Concurrent Tuberculous Meningitis and Toxoplasma Encephalitis in an HIV-Positive Patient: An Exceptionally Rare Case
Adishvili L, Dvali S
Cureus · 2025-09
Abstract
Human immunodeficiency virus (HIV) infection is strongly associated with an increased risk of opportunistic infections affecting the central nervous system (CNS). Among these, tuberculous meningitis (TBM) and Toxoplasma encephalitis (TE) represent two of the most frequent and severe infections seen in individuals with advanced immunosuppression. Each condition alone is associated with significant morbidity and mortality, particularly in patients with profoundly diminished CD4+ T-cell counts. While TBM and TE are common individually in the context of HIV/AIDS, their concurrent occurrence within the CNS appears to be exceptionally rare, with only rare or isolated reports in the literature.
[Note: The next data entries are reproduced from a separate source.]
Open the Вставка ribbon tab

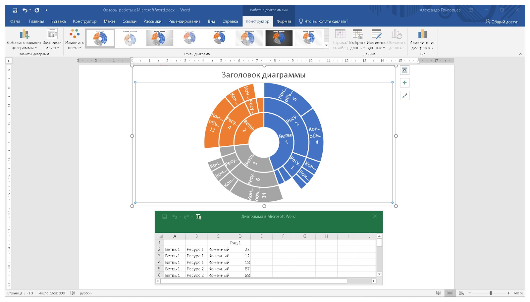click(58, 22)
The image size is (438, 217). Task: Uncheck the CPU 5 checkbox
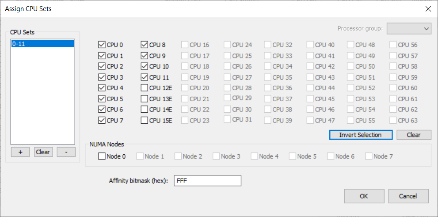pos(102,99)
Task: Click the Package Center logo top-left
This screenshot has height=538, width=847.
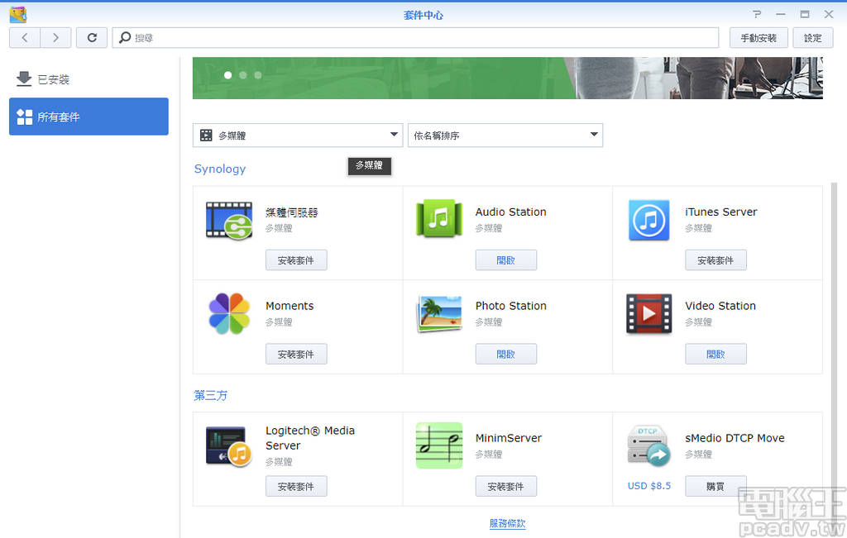Action: click(17, 14)
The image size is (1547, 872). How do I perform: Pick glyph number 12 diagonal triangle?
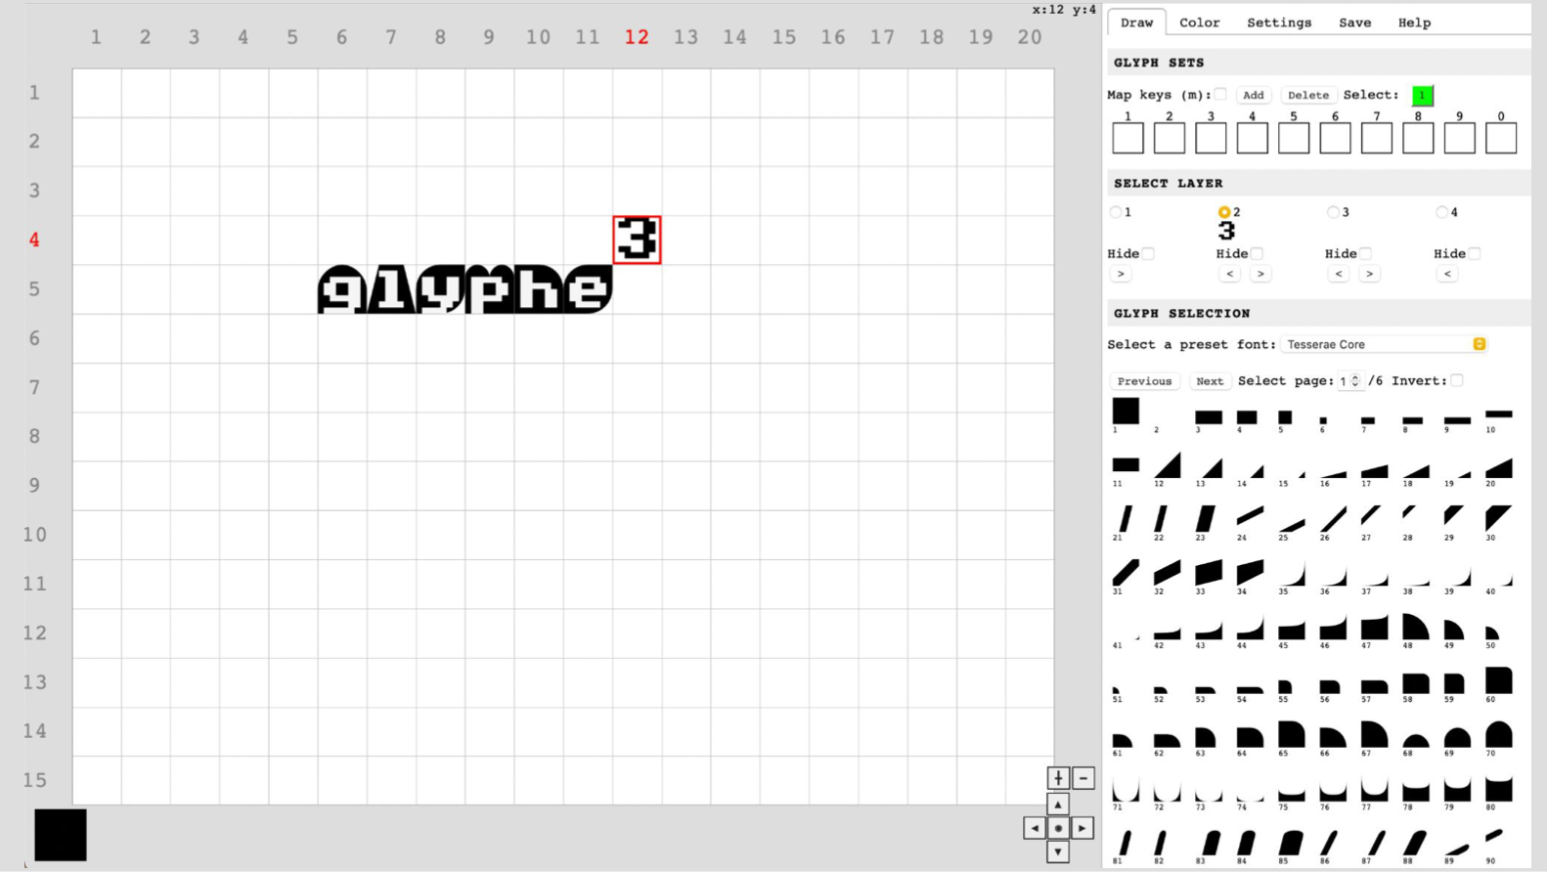pyautogui.click(x=1167, y=465)
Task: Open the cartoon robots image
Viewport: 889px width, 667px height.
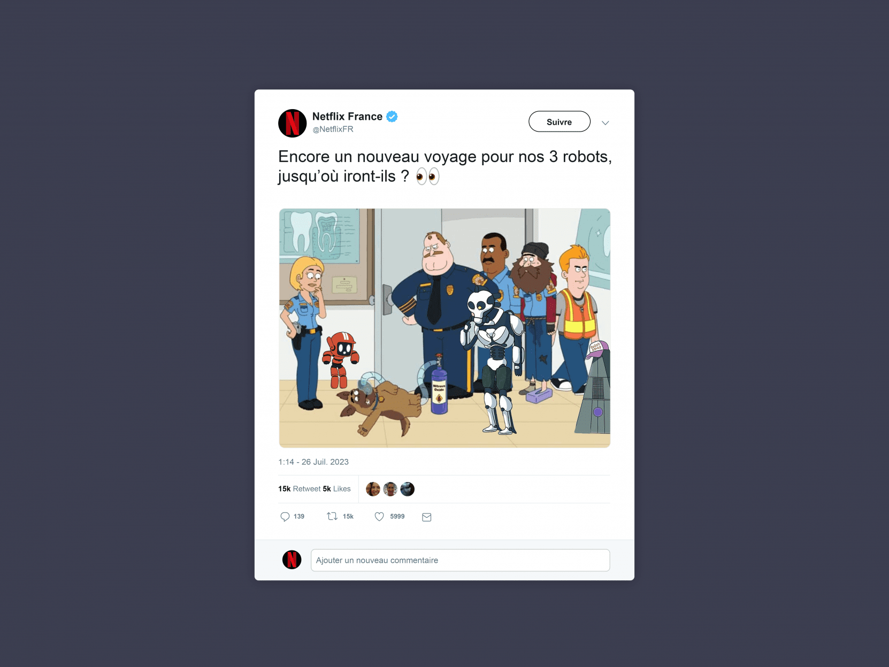Action: click(x=445, y=328)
The co-existence of these infections poses substantial diagnostic and therapeutic challenges due to overlapping clinical manifestations, radiological findings, and the potential for rapid neurological decline. We report a case of a 46-year-old woman with long-standing HIV/AIDS, non-adherent to antiretroviral therapy, who presented with fever, headache, confusion, vomiting, and progressive neurological deficits. Cerebrospinal fluid analysis revealed lymphocytic pleocytosis with low glucose levels and a positive GeneXpert test for Mycobacterium tuberculosis. Toxoplasma IgG was markedly elevated, and brain MRI demonstrated multiple ring-enhancing lesions with surrounding vasogenic edema. Laboratory investigations confirmed advanced immunosuppression, with a declining CD4+ T-cell count and high viral load. She was treated with a combination of anti-tuberculous drugs, corticosteroids, and anti-Toxoplasma therapy. Despite treatment, her neurological condition deteriorated, with residual motor and cognitive deficits at discharge.